### INSTRUCTIONS TO FOLLOW
Beginning with the line that contains "Task: Click the M map toolbar button" in the material below, print each line exactly until the line that contains "Viewport: 1299px width, 720px height." has been printed, then stop.

### SOURCE MATERIAL
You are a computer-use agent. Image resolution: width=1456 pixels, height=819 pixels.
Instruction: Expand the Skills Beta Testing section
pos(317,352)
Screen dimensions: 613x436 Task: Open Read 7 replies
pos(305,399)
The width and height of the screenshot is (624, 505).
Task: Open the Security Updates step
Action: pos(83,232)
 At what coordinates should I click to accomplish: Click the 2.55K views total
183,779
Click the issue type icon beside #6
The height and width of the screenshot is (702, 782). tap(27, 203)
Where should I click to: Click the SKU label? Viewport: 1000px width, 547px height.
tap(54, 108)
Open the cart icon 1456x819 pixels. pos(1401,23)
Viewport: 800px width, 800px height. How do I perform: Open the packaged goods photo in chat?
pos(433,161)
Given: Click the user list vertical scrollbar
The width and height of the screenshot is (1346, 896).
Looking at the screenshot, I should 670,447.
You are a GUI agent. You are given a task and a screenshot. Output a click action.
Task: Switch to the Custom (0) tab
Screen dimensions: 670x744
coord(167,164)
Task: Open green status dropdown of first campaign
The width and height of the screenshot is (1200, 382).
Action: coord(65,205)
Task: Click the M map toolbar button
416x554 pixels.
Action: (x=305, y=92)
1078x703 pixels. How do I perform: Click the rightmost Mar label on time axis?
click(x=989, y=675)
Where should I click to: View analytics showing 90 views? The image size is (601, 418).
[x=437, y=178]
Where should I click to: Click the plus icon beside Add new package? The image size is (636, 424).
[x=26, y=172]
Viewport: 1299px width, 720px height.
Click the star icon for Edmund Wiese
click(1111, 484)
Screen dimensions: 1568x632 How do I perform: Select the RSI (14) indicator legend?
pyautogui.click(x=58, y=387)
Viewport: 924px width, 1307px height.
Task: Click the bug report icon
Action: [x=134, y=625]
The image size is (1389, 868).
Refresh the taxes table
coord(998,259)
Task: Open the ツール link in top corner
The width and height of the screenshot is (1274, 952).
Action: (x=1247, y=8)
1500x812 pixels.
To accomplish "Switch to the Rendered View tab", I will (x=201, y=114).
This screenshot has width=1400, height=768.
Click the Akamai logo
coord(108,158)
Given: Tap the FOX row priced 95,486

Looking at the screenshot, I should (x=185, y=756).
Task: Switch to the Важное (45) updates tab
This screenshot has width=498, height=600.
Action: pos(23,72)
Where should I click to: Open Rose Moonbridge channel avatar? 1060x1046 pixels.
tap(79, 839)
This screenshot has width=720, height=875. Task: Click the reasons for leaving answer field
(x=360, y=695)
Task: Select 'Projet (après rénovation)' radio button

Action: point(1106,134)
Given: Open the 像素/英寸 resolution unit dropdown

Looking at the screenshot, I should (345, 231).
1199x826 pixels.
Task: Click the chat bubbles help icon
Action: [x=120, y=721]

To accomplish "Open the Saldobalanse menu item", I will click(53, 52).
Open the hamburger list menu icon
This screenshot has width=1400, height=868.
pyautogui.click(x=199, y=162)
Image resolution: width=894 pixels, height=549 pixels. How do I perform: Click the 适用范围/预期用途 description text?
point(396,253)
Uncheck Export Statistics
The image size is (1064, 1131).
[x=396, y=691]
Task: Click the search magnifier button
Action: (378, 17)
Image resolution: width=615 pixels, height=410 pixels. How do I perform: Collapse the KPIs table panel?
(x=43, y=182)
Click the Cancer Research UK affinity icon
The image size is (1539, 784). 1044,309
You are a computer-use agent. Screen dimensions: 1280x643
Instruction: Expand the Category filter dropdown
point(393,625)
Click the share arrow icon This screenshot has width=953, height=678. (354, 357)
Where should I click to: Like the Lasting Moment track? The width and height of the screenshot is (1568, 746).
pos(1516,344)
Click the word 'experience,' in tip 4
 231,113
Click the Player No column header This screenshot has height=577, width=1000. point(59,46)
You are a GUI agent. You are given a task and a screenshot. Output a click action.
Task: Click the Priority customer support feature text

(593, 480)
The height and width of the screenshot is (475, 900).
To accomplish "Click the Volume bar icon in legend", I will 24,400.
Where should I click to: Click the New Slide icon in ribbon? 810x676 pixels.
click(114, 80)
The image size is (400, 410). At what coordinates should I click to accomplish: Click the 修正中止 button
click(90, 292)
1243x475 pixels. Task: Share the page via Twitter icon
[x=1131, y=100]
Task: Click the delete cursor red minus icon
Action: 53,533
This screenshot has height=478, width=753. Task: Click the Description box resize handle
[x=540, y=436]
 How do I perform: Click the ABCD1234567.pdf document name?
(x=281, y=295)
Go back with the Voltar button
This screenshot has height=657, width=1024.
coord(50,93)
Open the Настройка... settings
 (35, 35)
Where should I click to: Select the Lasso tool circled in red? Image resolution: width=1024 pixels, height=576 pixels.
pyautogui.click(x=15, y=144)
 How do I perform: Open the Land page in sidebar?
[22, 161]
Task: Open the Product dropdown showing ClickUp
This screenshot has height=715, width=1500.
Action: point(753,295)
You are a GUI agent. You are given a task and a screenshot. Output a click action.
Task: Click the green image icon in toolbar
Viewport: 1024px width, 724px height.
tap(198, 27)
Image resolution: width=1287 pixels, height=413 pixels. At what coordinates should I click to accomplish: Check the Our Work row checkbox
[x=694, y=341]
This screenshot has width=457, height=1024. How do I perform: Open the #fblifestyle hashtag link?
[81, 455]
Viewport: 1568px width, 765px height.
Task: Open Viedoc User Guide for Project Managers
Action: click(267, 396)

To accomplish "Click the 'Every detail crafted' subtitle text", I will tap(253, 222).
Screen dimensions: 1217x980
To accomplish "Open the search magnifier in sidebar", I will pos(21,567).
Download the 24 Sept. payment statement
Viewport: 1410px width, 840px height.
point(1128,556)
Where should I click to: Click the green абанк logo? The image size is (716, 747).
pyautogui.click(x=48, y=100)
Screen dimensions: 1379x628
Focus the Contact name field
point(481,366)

### RESULT
Task: Click the M map toolbar button
416x554 pixels.
Action: (x=305, y=92)
1078x703 pixels. How do I perform: Click the rightmost Mar label on time axis?
click(x=989, y=675)
Where should I click to: View analytics showing 90 views? The image size is (601, 418).
[x=437, y=178]
Where should I click to: Click the plus icon beside Add new package? The image size is (636, 424).
[x=26, y=172]
Viewport: 1299px width, 720px height.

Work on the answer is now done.